Tijdens zijn promotieonderzoek onderzocht Groeneweg of er een verband bestaat tussen het type mutatie in het voor MCT8 coderende SLC16A2-gen en de ernst van de klinische symptomen. ‘Het zou ontzettend mooi zijn als je aan de hand van de mutatie in een vroeg stadium kunt voorspellen hoe ernstig de ontwikkeling wordt verstoord en welke complicaties kunnen worden verwacht’, legt hij uit. ‘Daarnaast wil je mogelijke effecten van interventies zoals Triac goed kunnen interpreteren.’ Inmiddels maakten de onderzoekers in hun lab alle mutaties na die ze wereldwijd tegenkwamen. ‘Dat waren er minstens honderd. Een klein deel ervan was niet na te bootsen, bijvoorbeeld wanneer de mutatie buiten het coderend gebied zat’, vertelt Visser. ‘Daarnaast creëerden we een groot aantal artificiële mutaties voor het geval we die ooit in praktijk tegenkomen.’ Het onderzoek naar verbanden tussen de restfunctie van de gemuteerde MCT8-eiwitten in het lab en de ernst van het klinische beeld is in de afrondende fase.
Nog meer fundamenteel onderzoek wordt uitgevoerd door postdoc dr. Nilhan Gunhanlar uit dezelfde groep. ‘Zij kweekt stamcellen uit patiëntcellen en laat die uitrijpen naar onder meer neuronen en astrocyten’, vertelt Visser. ‘Dit zijn heel tijdrovende labstudies, maar we hopen zo beter zicht te krijgen op de rol van MCT8 in de hersenen. Een van onze verwachtingen is dat MCT8 niet alleen belangrijk is om schildklierhormoon door de bloed/hersenbarrière te transporteren, maar ook in hersencellen zelf.’ De onderzoekers willen daarnaast bestuderen of MCT8 naast schildklierhormoon misschien nog andere stoffen transporteert. Er valt kortom nog genoeg te onderzoeken.

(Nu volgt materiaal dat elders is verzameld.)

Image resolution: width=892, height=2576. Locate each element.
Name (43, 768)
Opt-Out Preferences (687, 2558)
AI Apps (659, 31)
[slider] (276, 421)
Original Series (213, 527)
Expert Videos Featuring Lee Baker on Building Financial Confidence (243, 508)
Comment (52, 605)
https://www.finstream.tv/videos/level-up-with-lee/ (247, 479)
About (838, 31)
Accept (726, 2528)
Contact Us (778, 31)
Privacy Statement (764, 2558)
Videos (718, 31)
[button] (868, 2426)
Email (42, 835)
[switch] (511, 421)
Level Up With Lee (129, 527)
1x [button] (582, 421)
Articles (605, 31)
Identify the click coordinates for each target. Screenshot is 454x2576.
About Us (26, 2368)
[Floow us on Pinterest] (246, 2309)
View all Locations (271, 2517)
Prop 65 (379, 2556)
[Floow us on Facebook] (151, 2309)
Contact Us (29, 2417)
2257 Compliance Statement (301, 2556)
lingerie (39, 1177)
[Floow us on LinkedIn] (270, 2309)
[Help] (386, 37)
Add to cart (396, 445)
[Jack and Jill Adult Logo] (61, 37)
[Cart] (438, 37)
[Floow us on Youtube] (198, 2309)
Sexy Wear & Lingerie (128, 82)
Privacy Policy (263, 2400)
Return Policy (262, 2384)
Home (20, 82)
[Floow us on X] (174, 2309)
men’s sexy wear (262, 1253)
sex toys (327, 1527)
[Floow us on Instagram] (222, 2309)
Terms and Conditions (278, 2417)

Dr. Stefan Groenweg promoveerde 11 februari 2020 aan de Erasmus Universiteit op zijn proefschrift Thyroid hormone transporters: from molecules to patients. Hij werkt als arts-assistent in het Juliana Kinderziekenhuis (Den Haag). Groeneweg wil zich specialiseren tot kinderarts, met als subspecialisatie endocrinologie of stofwisselingsziekten.

Dr. Edward Visser is internist-endocrinoloog en hoofd van het Schildklierlaboratorium in het Erasmus MC. Afgezien van zijn wetenschappelijk onderzoek legt hij zich toe op de zorg voor patiënten met zeldzame en complexe schildklierziekten.

Referenties

[1] Groeneweg S. Thyroid hormone transporters: from molecules to patients. 2020, February 11; Erasmus University Rotterdam. Retrieved from http://hdl.handle.net/1765/124639.
[2] Groeneweg S, Peeters RP, Moran C, et al. Effectiveness and safety of the tri-iodothyronine analogue Triac in children and adults with MCT8 deficiency: an international, single-arm, open-label, phase 2 trial. Lancet Diabetes Endocrinol. 2019;7(9):695-706.
[3] Groeneweg S, van Geest FS, Abacı A, et al. Disease characteristics of MCT8 deficiency: an international, retrospective, multicentre cohort study. Lancet Diabetes Endocrinol. 2020;8(7):594-605.